## BEGIN
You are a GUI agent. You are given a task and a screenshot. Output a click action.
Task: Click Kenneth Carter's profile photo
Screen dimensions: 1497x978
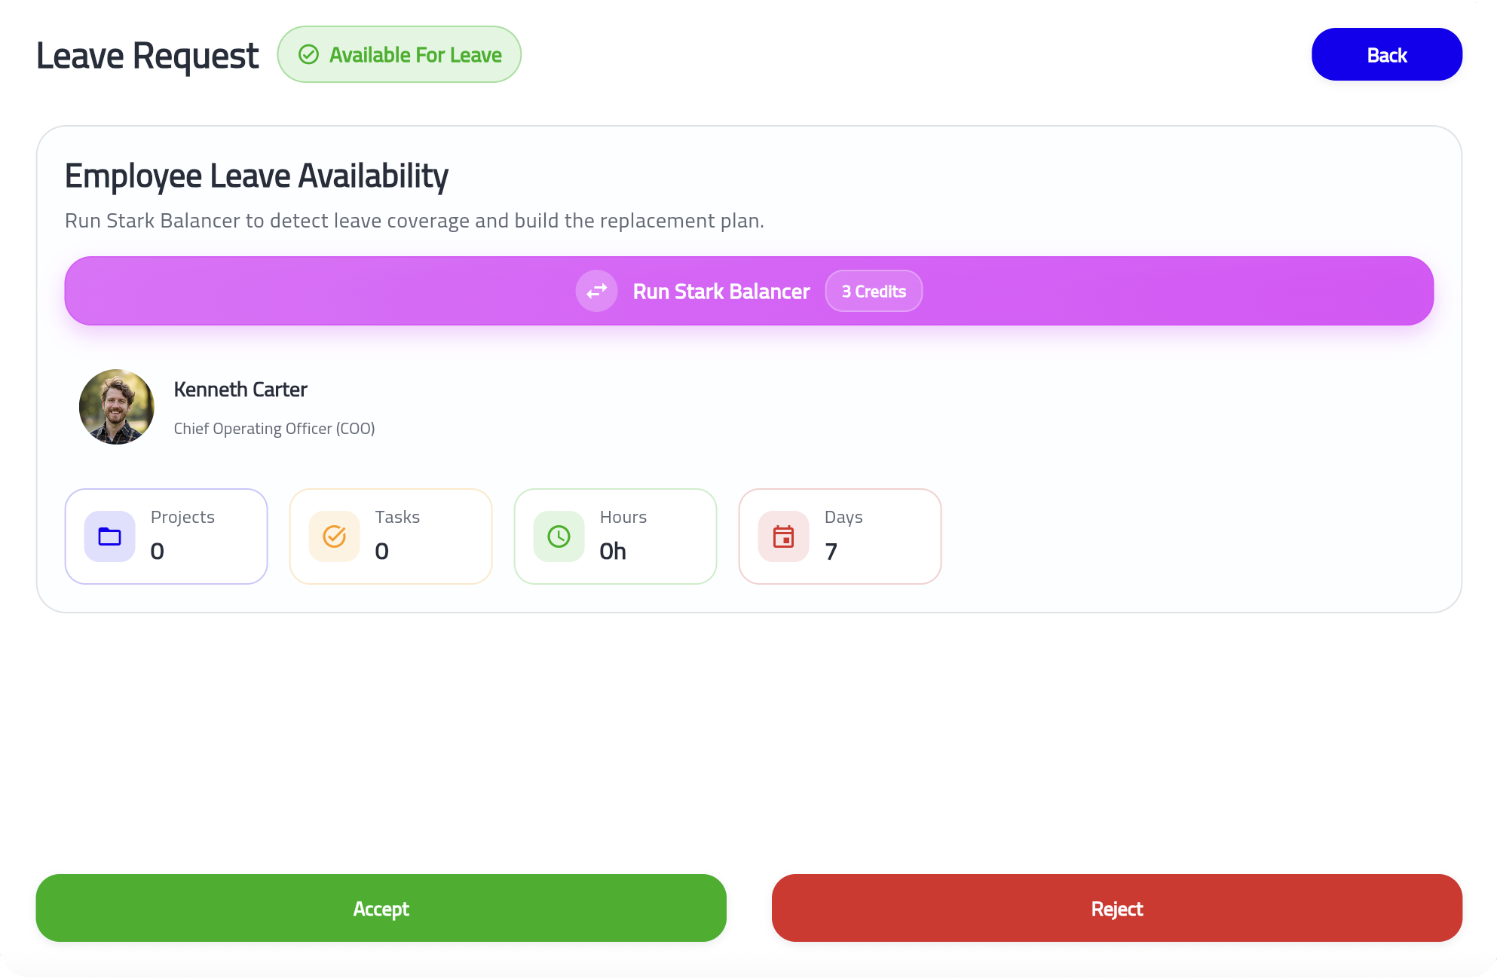[117, 407]
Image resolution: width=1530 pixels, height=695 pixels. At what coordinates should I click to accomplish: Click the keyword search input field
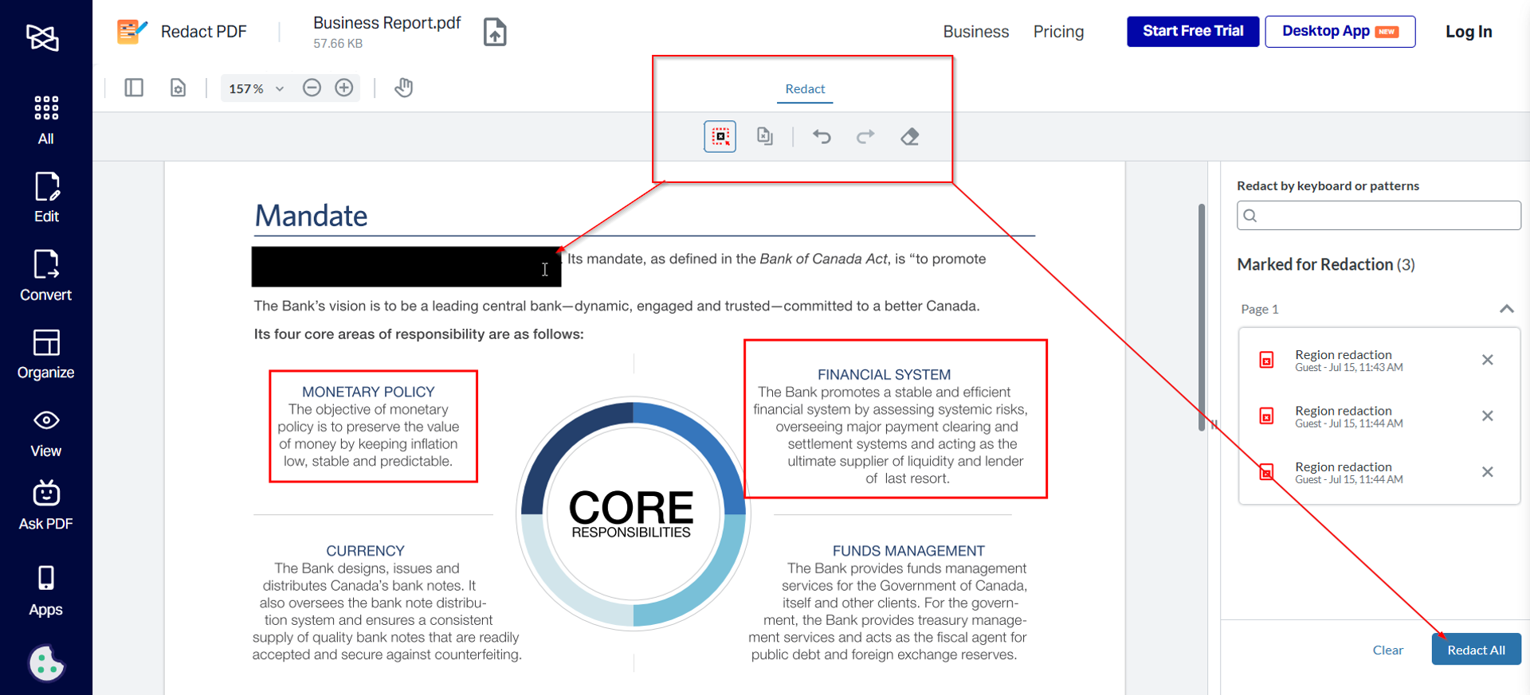1379,216
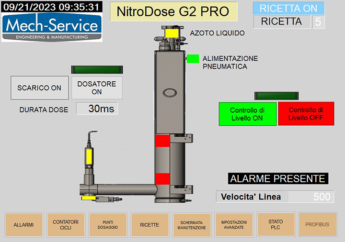Enable Controllo di Livello ON
The width and height of the screenshot is (345, 242).
[247, 114]
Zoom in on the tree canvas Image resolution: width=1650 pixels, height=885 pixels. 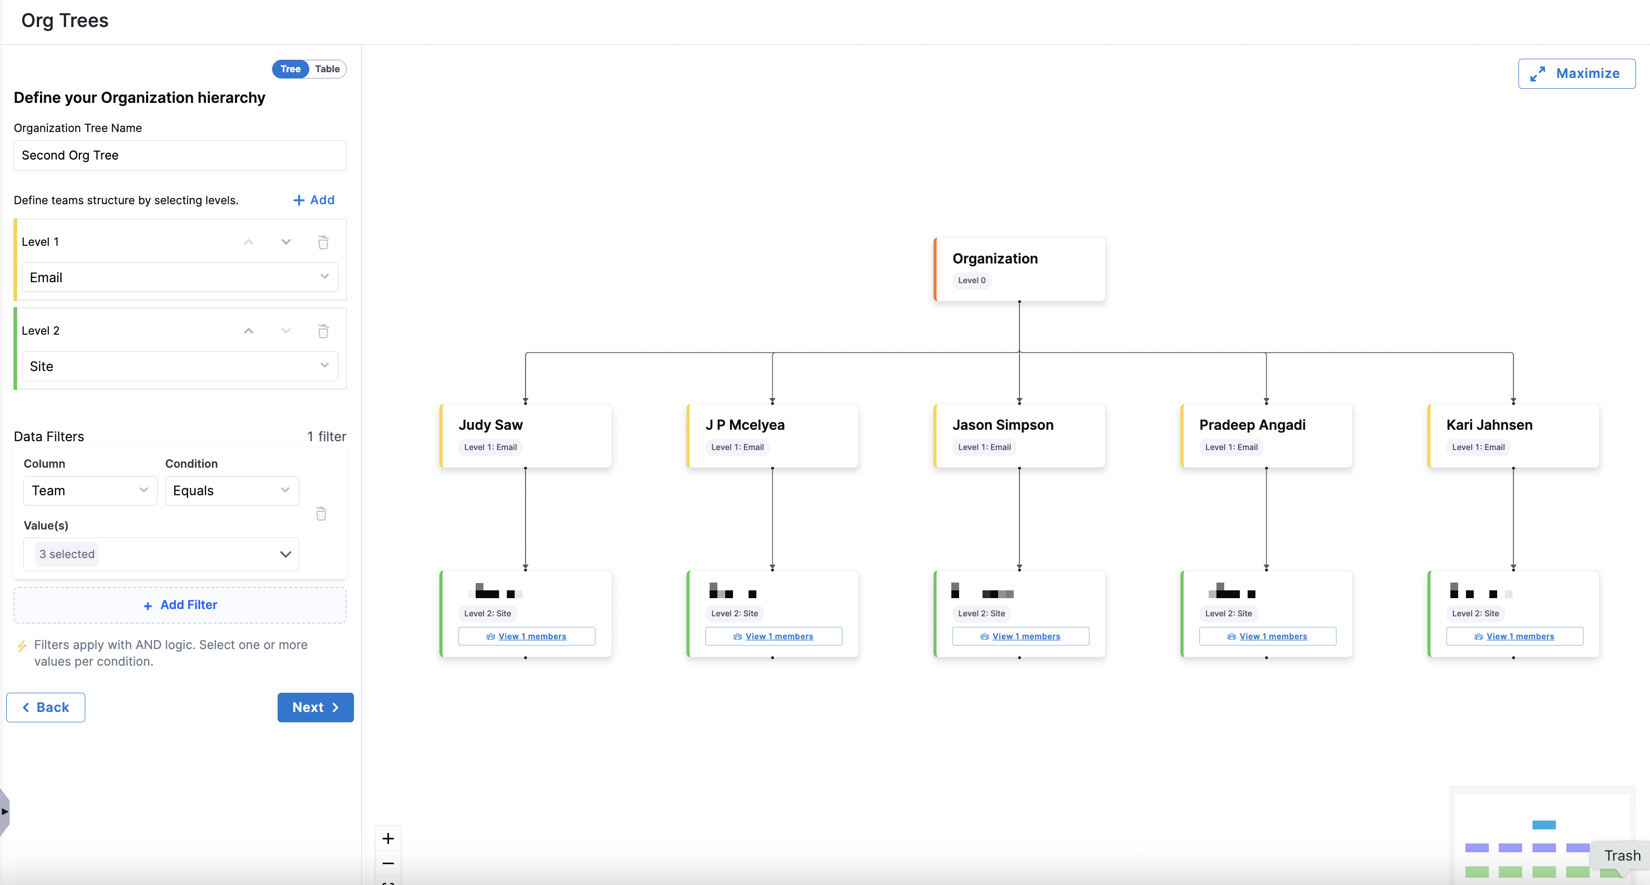tap(388, 838)
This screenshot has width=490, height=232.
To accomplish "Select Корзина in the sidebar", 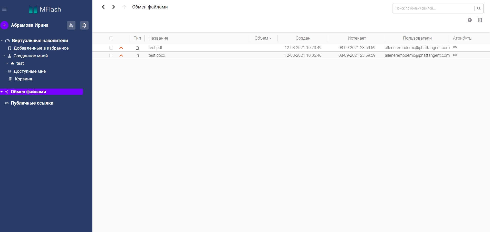I will click(x=23, y=79).
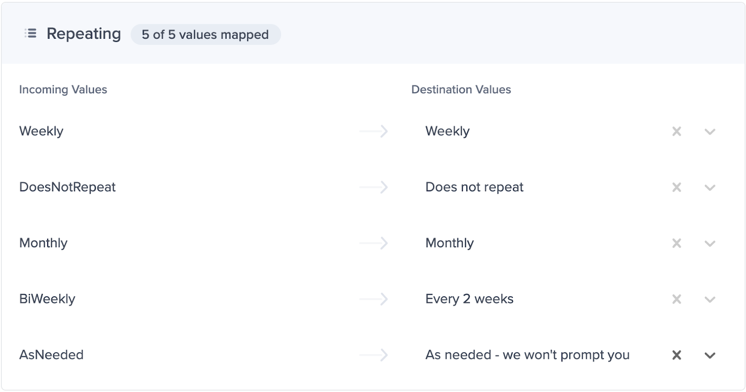Open the 'As needed' dropdown chevron
The height and width of the screenshot is (392, 746).
pos(710,356)
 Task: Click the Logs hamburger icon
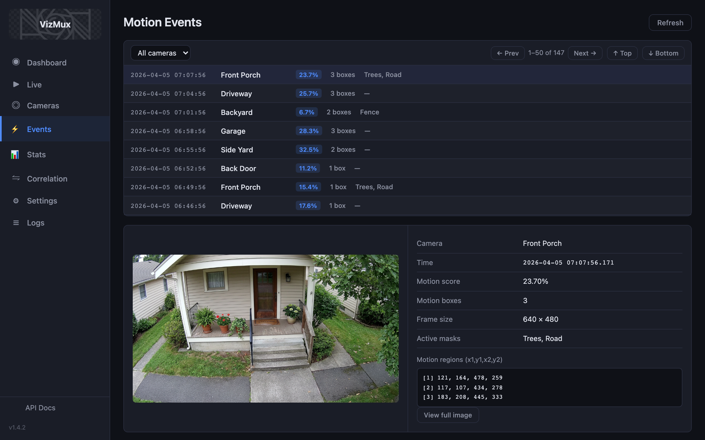click(x=16, y=223)
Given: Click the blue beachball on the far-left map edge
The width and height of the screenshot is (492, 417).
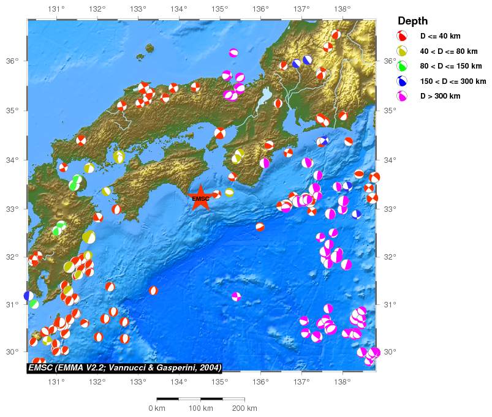Looking at the screenshot, I should point(29,296).
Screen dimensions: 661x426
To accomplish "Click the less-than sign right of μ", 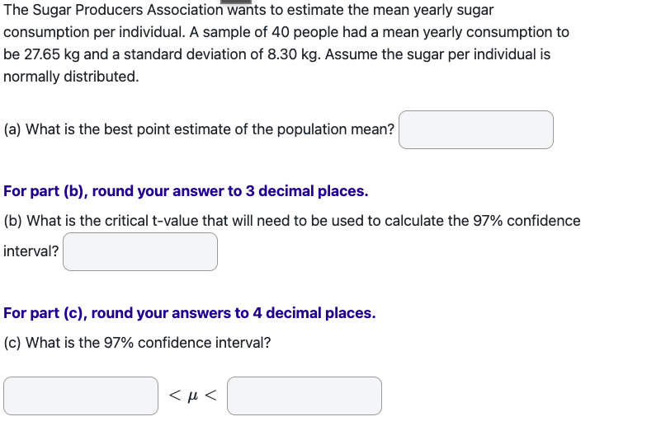I will pos(210,396).

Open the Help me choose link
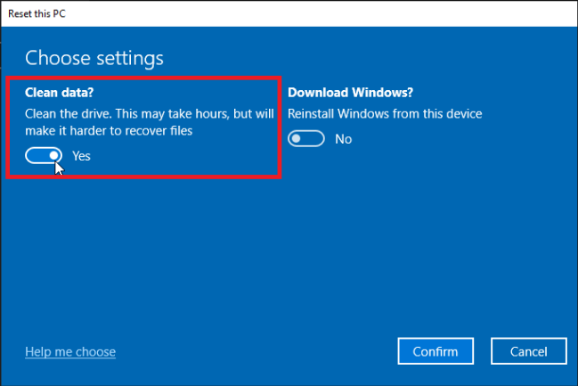pyautogui.click(x=70, y=351)
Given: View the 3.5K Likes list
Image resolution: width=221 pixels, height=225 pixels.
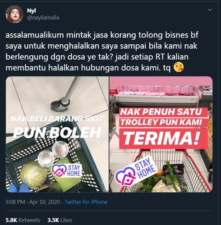Looking at the screenshot, I should tap(60, 220).
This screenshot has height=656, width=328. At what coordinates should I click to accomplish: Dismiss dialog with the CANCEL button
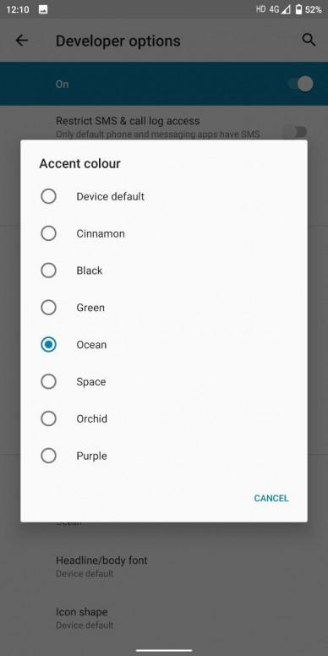[x=271, y=498]
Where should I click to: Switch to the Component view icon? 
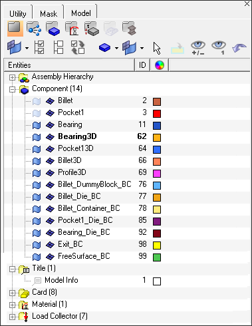point(53,29)
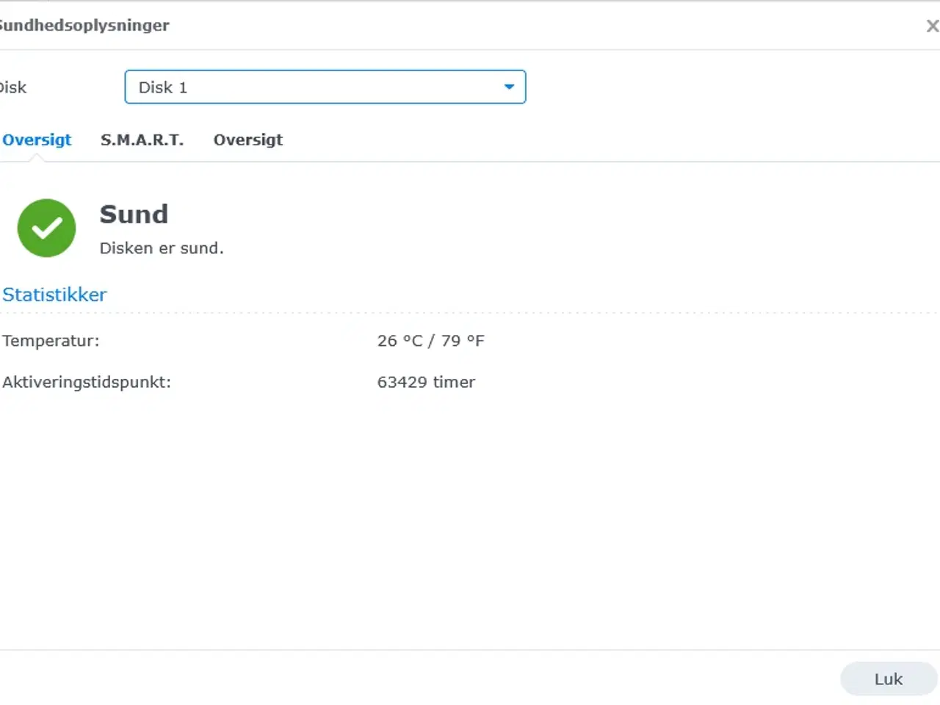
Task: Close the Sundhedsoplysninger dialog with X
Action: coord(932,26)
## END
PROBLEM REQUIREMENTS: Can you return the lines of the material from the one containing "Open the Help me choose link" through the final line, both included, as a JSON list of strings with one string per line? Skip blank lines and leave the pictures out.

SOLUTION TO THE EXERCISE:
[
  "Open the Help me choose link",
  "pyautogui.click(x=70, y=351)",
  "Given: View the 3.5K Likes list",
  "Image resolution: width=221 pixels, height=225 pixels.",
  "Looking at the screenshot, I should tap(60, 220).",
  "This screenshot has height=656, width=328. At what coordinates should I click to accomplish: Dismiss dialog with the CANCEL button",
  "[x=271, y=498]",
  "Where should I click to: Switch to the Component view icon? ",
  "point(53,29)",
  "Task: Close the Sundhedsoplysninger dialog with X",
  "Action: coord(932,26)"
]